SOURCE TEXT.
-- Opening Marker --
Research led by a former Lucks Lab postdoc, Dr. James Chappell (now an Assistant Professor in BioSciences at Rice University), was recently published in Nature Communications. The research article “Computational design of small transcription activating RNAs for versatile and dynamic gene regulation” describes the lab’s latest work on a novel and synthetic mechanism for the regulation of gene expression. Small Transcription Activating RNAs (STARs), first described in Nature Chemical Biology, represent a completely synthetic mode of gene regulation at the transcriptional level in which an intrinsic terminator hairpin is placed upstream of the gene to be regulated. In the absence of a STAR, formation of the terminator hairpin prevents gene expression by halting transcription. In the presence of the STAR, the terminator hairpin is disrupted and transcription is allowed to proceed.
-- Closing Marker --
PROBLEMS TO SOLVE.
1: According to the STARs article, in which journal were STARs first described?
2: Please print the stretch of the STARs article from "Research led by" through "allowed to proceed.".

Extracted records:
-- Opening Marker --
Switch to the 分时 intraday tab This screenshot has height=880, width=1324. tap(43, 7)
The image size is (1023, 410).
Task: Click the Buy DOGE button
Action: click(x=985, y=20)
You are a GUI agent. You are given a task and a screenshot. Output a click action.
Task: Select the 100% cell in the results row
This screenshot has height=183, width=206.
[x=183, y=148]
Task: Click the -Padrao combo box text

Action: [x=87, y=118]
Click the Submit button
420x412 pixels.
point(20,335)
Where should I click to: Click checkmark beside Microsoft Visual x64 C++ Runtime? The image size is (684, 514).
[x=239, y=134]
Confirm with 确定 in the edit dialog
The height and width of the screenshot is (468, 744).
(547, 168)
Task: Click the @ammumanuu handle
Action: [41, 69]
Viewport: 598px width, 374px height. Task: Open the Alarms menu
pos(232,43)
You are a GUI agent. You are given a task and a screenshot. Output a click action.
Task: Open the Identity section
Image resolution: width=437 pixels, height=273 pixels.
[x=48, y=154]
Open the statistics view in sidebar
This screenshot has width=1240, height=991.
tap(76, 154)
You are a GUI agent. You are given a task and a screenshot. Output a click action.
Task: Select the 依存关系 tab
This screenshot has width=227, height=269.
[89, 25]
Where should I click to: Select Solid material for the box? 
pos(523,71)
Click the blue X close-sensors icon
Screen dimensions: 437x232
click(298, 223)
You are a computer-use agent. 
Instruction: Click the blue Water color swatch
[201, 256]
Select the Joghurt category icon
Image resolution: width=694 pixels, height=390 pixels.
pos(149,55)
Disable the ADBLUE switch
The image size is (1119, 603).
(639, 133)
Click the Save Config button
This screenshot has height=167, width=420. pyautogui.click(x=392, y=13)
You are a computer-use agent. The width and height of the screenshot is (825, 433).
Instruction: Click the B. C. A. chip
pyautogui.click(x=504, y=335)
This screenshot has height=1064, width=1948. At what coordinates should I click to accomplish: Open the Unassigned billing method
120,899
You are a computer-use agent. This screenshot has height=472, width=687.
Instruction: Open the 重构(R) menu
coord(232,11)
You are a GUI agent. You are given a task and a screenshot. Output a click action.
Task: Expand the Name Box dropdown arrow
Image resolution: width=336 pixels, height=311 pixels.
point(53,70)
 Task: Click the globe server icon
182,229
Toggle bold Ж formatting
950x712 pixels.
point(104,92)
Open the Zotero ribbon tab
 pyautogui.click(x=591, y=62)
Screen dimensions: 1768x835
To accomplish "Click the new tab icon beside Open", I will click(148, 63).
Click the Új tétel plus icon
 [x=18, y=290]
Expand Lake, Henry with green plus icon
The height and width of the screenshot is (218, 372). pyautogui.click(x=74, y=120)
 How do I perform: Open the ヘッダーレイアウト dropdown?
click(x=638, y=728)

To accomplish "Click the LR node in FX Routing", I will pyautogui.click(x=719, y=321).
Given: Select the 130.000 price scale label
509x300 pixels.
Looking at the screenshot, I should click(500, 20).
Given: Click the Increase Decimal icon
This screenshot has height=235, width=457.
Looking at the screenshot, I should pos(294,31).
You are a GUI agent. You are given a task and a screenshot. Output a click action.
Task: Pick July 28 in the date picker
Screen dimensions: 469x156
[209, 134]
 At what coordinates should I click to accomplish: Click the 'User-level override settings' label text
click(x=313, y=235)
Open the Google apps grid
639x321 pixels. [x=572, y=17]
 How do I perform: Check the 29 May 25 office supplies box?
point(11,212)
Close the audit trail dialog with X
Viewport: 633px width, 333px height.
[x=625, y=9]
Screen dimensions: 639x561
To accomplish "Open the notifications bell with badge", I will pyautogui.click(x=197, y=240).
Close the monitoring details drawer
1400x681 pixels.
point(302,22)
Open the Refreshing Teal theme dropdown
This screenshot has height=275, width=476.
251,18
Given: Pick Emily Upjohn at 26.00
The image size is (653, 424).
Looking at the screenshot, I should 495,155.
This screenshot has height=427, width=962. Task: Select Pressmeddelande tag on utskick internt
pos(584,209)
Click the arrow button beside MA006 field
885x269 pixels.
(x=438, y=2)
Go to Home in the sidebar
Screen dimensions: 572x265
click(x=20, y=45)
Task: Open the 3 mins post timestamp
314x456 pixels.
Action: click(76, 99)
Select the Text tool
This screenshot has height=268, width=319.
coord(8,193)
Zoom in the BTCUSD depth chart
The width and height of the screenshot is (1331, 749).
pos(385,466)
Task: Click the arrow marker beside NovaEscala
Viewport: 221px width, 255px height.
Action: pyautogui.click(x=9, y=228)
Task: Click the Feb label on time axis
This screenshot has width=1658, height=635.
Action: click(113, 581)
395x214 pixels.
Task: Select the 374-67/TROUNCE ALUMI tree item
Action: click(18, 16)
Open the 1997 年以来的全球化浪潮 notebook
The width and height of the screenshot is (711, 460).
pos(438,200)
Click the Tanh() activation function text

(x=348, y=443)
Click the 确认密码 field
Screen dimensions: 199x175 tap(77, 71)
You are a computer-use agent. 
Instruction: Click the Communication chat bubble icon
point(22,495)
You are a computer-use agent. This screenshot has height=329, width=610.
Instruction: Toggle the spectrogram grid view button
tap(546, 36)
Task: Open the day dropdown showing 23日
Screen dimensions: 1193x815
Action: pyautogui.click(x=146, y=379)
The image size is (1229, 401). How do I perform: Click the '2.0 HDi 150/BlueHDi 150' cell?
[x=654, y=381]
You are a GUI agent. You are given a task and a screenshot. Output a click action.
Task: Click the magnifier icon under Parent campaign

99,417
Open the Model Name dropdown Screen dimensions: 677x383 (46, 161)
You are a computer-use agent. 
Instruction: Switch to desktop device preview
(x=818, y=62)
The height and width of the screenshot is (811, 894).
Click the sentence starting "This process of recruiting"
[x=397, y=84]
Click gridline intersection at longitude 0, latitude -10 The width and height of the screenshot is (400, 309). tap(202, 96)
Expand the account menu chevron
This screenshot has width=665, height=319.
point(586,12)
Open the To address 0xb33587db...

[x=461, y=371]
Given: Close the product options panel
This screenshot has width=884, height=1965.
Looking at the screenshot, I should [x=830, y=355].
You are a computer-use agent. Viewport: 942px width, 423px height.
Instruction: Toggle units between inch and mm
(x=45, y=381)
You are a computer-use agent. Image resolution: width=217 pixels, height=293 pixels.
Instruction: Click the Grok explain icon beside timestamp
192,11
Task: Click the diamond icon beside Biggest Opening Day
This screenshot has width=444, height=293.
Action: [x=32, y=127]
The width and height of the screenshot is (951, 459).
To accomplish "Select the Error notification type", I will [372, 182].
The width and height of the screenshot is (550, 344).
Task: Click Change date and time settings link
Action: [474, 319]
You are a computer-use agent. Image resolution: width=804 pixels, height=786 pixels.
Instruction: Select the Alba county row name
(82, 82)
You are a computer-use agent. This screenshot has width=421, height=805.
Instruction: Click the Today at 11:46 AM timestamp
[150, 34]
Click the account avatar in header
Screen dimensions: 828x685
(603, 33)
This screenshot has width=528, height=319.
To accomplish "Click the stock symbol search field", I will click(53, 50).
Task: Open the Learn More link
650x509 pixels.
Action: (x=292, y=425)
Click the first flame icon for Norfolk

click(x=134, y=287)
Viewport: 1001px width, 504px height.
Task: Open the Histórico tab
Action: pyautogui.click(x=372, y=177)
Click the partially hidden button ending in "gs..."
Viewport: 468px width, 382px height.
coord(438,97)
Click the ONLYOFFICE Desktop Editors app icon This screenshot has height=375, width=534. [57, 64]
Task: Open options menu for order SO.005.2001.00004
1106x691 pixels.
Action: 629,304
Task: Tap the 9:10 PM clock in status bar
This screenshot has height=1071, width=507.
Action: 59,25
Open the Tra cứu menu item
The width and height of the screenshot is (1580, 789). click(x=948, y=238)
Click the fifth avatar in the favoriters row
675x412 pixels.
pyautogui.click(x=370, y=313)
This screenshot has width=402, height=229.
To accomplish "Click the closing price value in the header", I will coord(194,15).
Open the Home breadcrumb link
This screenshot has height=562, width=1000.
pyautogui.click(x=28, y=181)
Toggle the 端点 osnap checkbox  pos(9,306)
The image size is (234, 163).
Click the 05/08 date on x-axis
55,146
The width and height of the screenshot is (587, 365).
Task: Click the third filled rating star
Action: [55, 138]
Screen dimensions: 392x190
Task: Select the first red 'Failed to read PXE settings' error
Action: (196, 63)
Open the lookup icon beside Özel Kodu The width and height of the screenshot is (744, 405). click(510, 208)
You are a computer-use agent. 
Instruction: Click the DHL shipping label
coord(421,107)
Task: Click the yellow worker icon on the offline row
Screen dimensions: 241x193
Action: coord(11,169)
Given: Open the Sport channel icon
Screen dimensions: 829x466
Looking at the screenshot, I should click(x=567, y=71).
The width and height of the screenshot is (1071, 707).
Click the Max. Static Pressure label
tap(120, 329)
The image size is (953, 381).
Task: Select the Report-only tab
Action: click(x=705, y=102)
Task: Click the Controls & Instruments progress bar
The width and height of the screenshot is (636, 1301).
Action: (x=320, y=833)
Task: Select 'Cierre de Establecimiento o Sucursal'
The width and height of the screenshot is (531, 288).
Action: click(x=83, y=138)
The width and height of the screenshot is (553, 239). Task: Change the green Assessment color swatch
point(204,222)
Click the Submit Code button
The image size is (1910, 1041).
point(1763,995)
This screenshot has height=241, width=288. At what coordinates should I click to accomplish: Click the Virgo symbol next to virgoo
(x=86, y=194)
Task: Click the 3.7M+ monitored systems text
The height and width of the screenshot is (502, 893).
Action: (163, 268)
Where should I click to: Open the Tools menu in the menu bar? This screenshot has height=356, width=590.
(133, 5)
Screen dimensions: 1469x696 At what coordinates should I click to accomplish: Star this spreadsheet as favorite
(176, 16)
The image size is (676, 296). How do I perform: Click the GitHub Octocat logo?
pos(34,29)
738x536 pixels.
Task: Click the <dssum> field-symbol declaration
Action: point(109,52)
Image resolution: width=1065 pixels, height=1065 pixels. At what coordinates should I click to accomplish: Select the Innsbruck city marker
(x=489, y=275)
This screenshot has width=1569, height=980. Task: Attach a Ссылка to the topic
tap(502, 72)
-- Closing Marker --
RESPONSES BY ITEM NUMBER.
1: Nature Chemical Biology

2:
Research led by a former Lucks Lab postdoc, Dr. James Chappell (now an Assistant Professor in BioSciences at Rice University), was recently published in Nature Communications. The research article “Computational design of small transcription activating RNAs for versatile and dynamic gene regulation” describes the lab’s latest work on a novel and synthetic mechanism for the regulation of gene expression. Small Transcription Activating RNAs (STARs), first described in Nature Chemical Biology, represent a completely synthetic mode of gene regulation at the transcriptional level in which an intrinsic terminator hairpin is placed upstream of the gene to be regulated. In the absence of a STAR, formation of the terminator hairpin prevents gene expression by halting transcription. In the presence of the STAR, the terminator hairpin is disrupted and transcription is allowed to proceed.